Environ 5% des réserves d'eau douce du continent européen sont en Suisse.
(Keystone / Alessandro Della Bella)
Le village d’Enges dans le canton de Neuchâtel a interdit la construction de nouvelles habitations car il n’a pas assez d’eau potable. Une décision «intelligente» qui devrait également être suivie par d'autres municipalités, estime un expert.
Environ 1500 lacs, 890 km2 de glaciers, ainsi que d’innombrables rivières et ruisseaux: considérée comme le château d’eau de l’Europe, la Suisse n’a pas de problèmes particuliers d’approvisionnement en eau. Au niveau local, cependant, les habitants et les agriculteurs sont régulièrement confrontés à des pénuries, un phénomène qui va s'aggraver en raison du changement climatique et de la réduction prévue des précipitations estivales.
La petite commune d’Enges, qui compte 270 habitants, a donc pris des mesures. A la mi-avril, les autorités ont décidé de bloquer un projet immobilier qui prévoyait des logements pour 140 personnes, interdisant la construction de nouvelles habitations pour les deux prochaines années au moins. Motif: le manque d’eau potable.
Située à quelques kilomètres des lacs de Neuchâtel et de Bienne, mais à 800 mètres d'altitude, la commune neuchâteloise dispose d'une seule source d'eau. Cependant, en raison des sécheresses de ces dernières années, le puits de Breuils est à peine suffisant pour couvrir les besoins actuels.
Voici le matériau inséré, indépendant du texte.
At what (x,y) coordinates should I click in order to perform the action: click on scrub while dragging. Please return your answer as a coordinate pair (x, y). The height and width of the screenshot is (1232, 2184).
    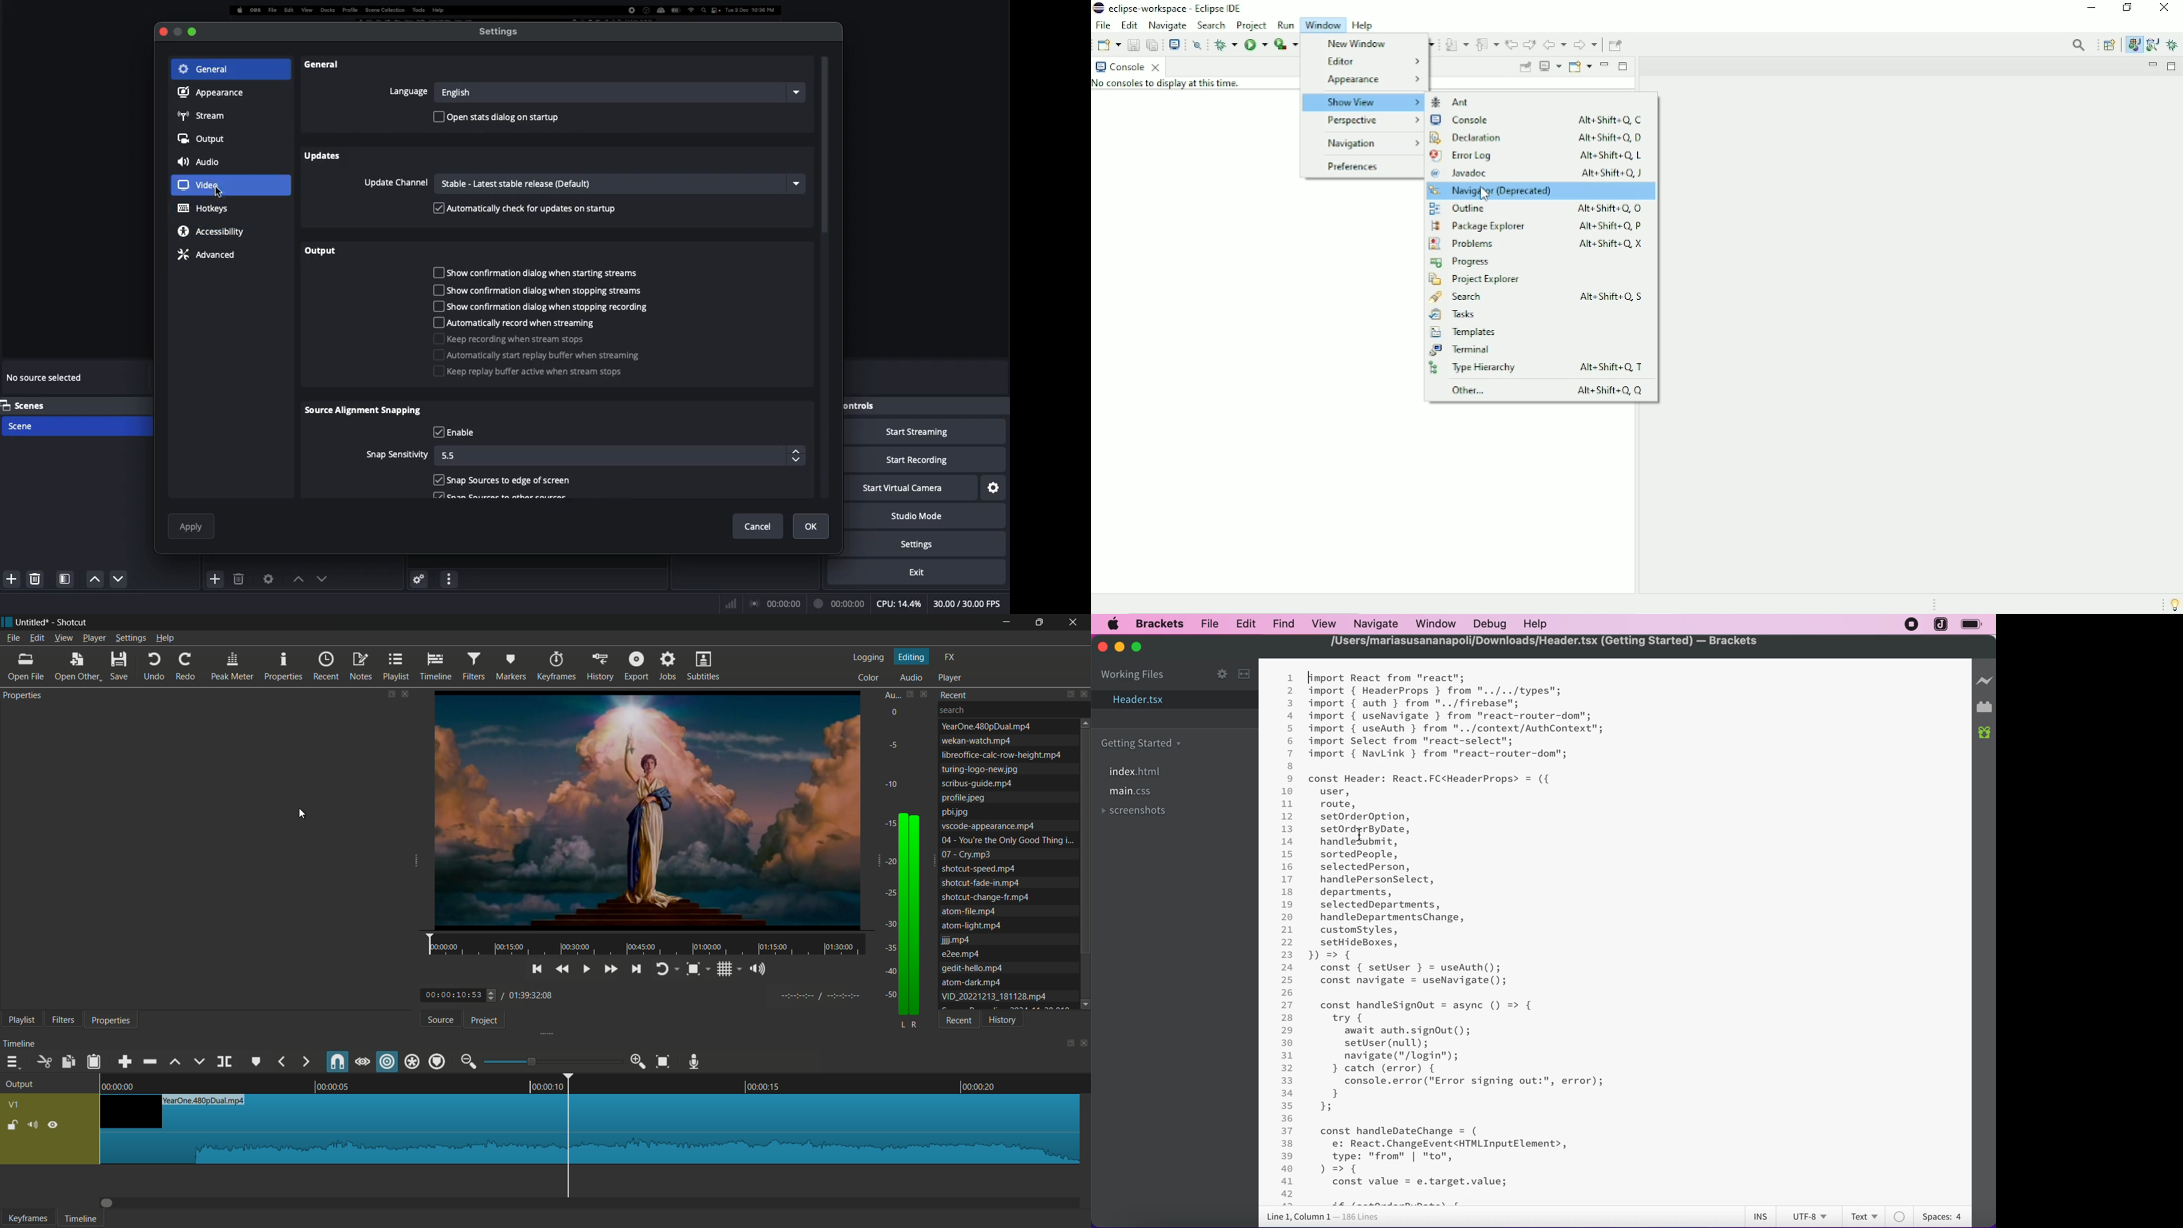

Enges peut compter sur un apport d’eau complémentaire des communes voisines, qui ont toutefois également rencontré des difficultés pendant les mois d'été et d'automne, a expliqué le maire d’Enges Claude Gisiger à la Radio Télévision Suisse (RTS).
Château d'eau
La Suisse abrite environ 5% des réserves d'eau douce du continent européen. Environ 40 % de l'eau potable provient de sources, un autre 40 % est pompé des nappes phréatiques souterraines et les 20% restants proviennent des eaux de surface, principalement des lacs.
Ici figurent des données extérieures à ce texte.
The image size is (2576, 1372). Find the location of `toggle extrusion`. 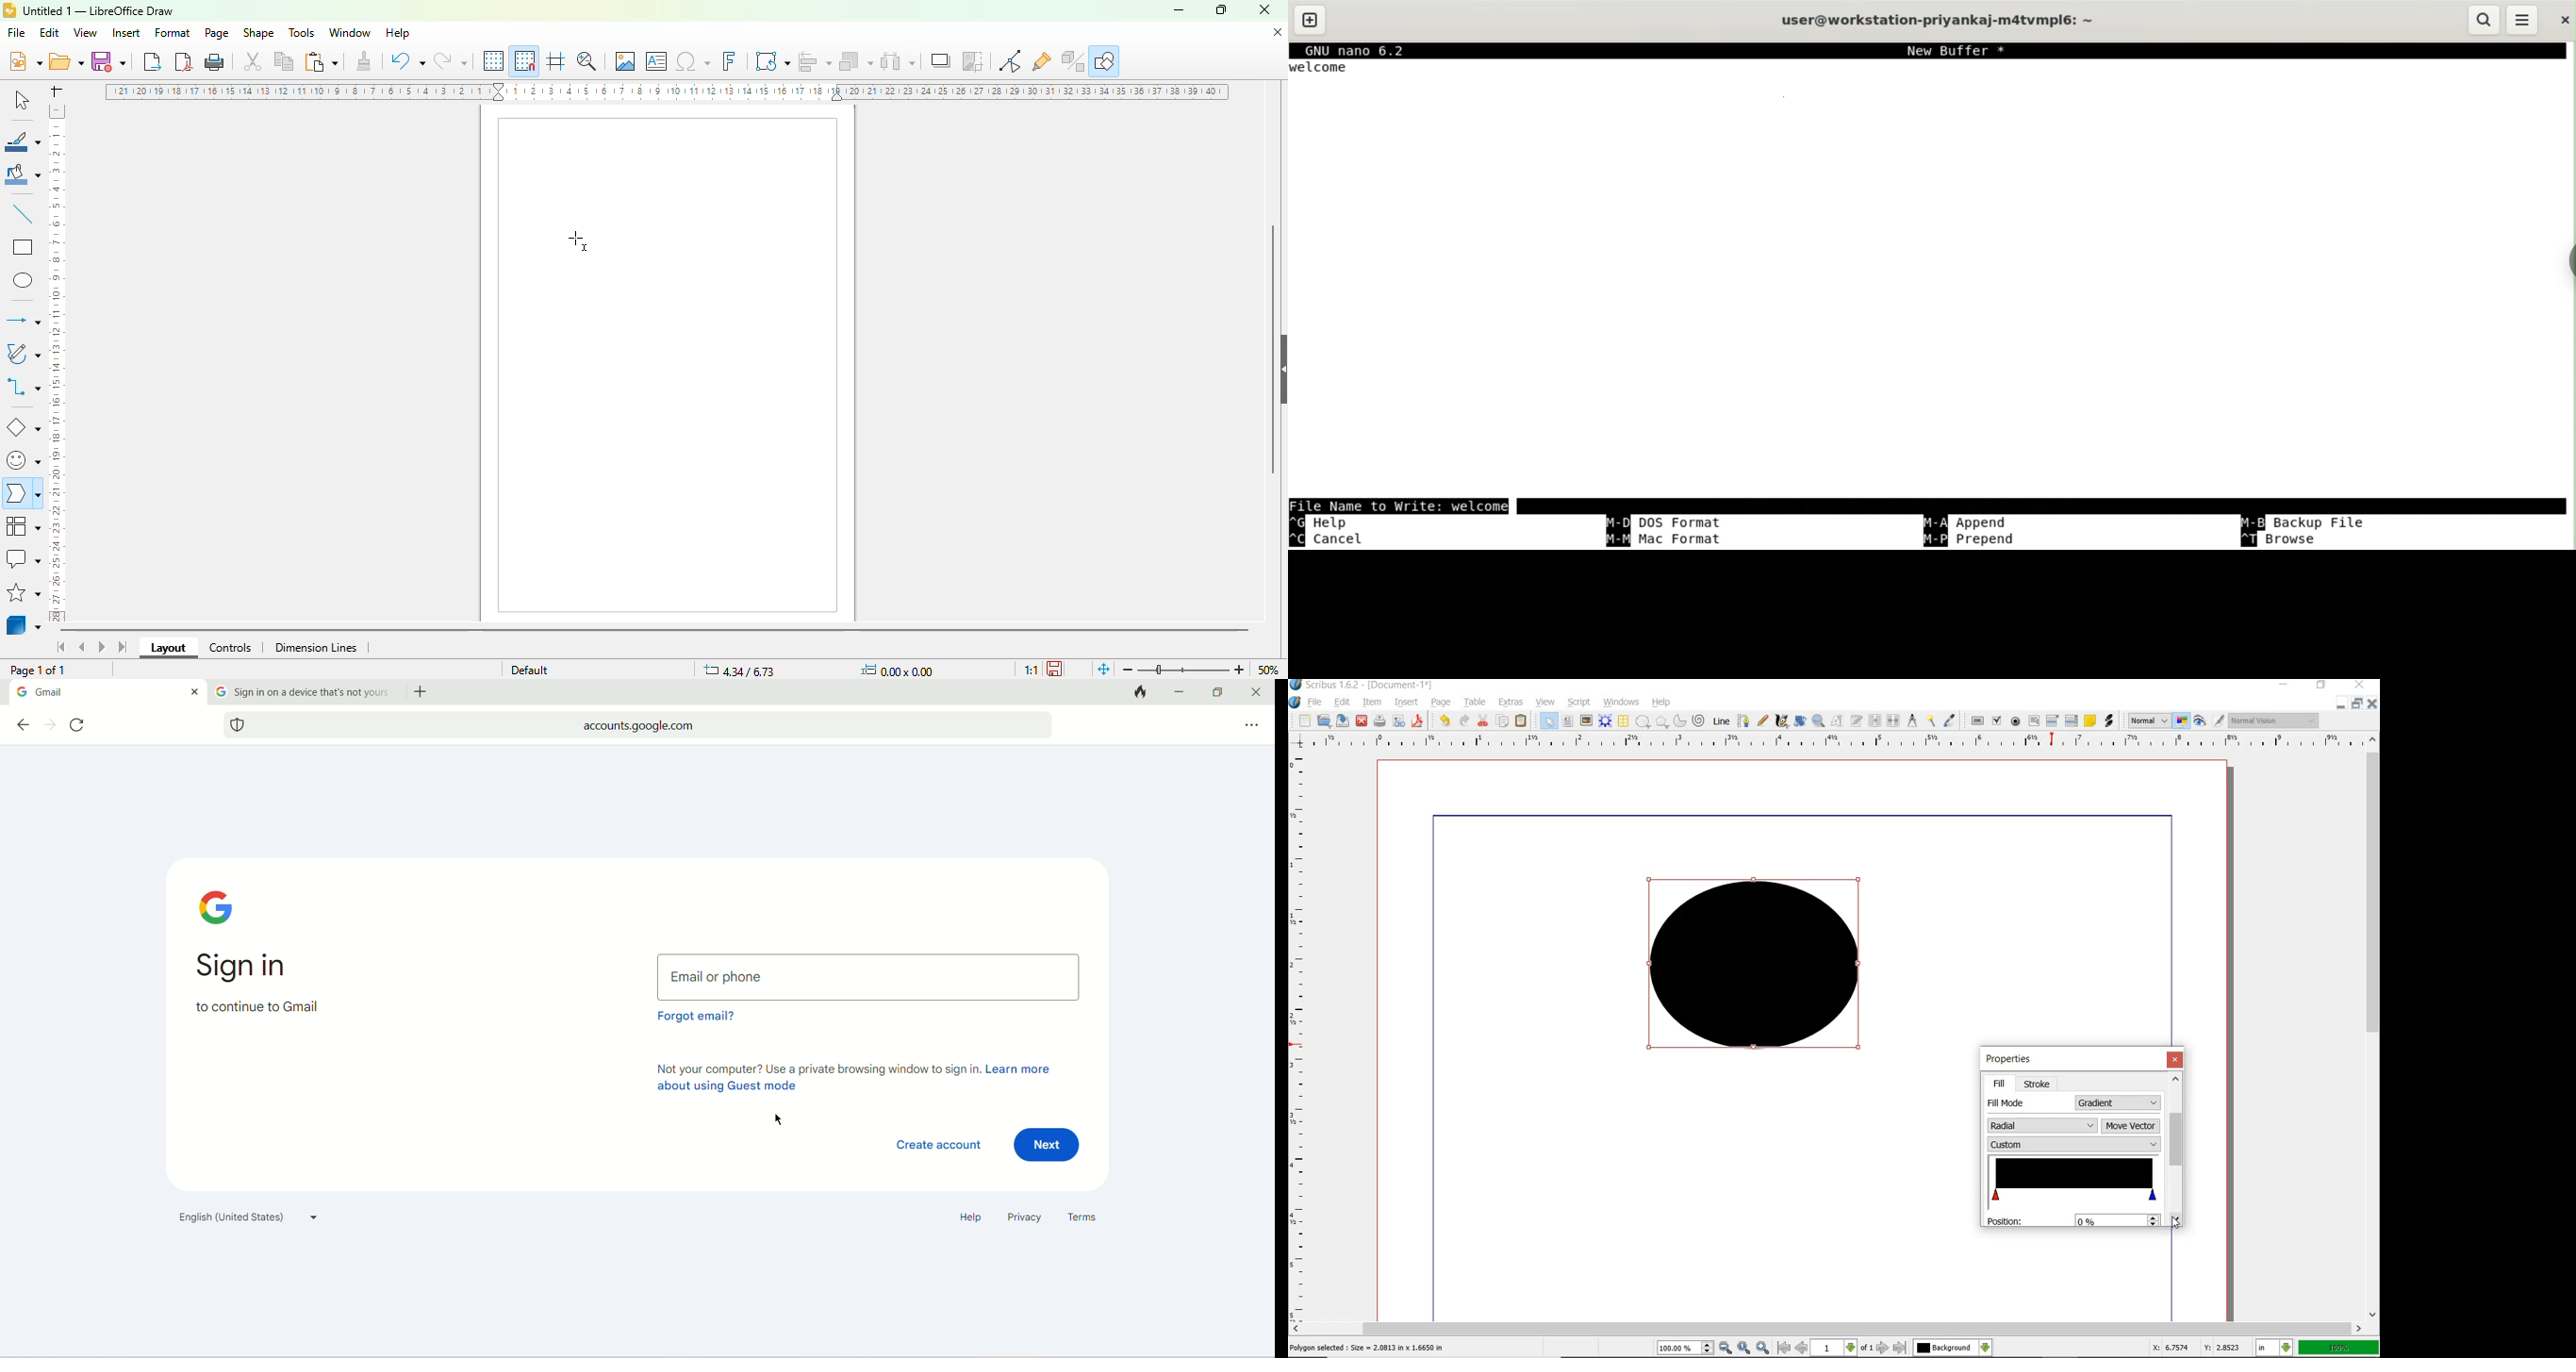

Enges a fait «un choix intelligent», commente Raffaele Domeniconi de la Société Suisse de l’Industrie du Gaz et des Eaux (SSIGE). «En Suisse, nous avons la chance d’avoir de l’eau en abondance. L’eau de source et issue de nappes phréatiques est toujours davantage sous pression en raison de l’agriculture intensive et de l’expansion des activités de construction.»
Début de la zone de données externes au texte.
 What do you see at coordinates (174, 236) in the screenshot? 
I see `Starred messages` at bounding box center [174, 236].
Il y a des communes qui se développent démographiquement sans avoir prévu une extension de l'aqueduc, explique Raffaele Domeniconi, qui prend l'exemple de Mergoscia, un village d'environ 200 habitants dans le canton du Tessin. «En 2018, la commune a été confrontée à une urgence majeure dans le domaine de l'eau. L'aqueduc, construit il y a une quarantaine d'années, ne suffit pas à alimenter une population qui, en été, quadruple en raison du tourisme.»
Qualité de l'eau
Cependant, la question de l'eau potable n'est pas seulement quantitative, prévient le collaborateur de la SSIG. «En Suisse, plus d'un tiers de l'eau prélevée dans le sol peut être distribuée sans traitement. Cependant, si nous ne protégeons pas nos sources, beaucoup d'entre elles pourraient devenir inutilisables à l'avenir.»
La situation sur le Plateau, région à forte vocation agricole, est particulièrement préoccupante. «70% des captages contiennent des nitrates. Les niveaux sont inférieurs à ceux exigés par la loi, mais restent préoccupants. C'est pourquoi nous voulons sensibiliser les communes et les politiciens à la qualité de l'eau», affirme Raffaele Domeniconi.
Vue du Plateau suisse et du lac de Zoug depuis le sommet du Rigi.
(© Keystone / Gaetan Bally)
Si nous agissons à temps, par exemple en interconnectant les aqueducs entre les communes ou en identifiant les sources qui n'ont pas encore été considérées, la Suisse n'aura pas de problèmes d'eau majeurs à l'avenir, insiste Raffaele Domeniconi. «Cependant, nous devons prendre conscience que la «matière première» de l'eau potable, c'est-à-dire les sources, doit être préservée.»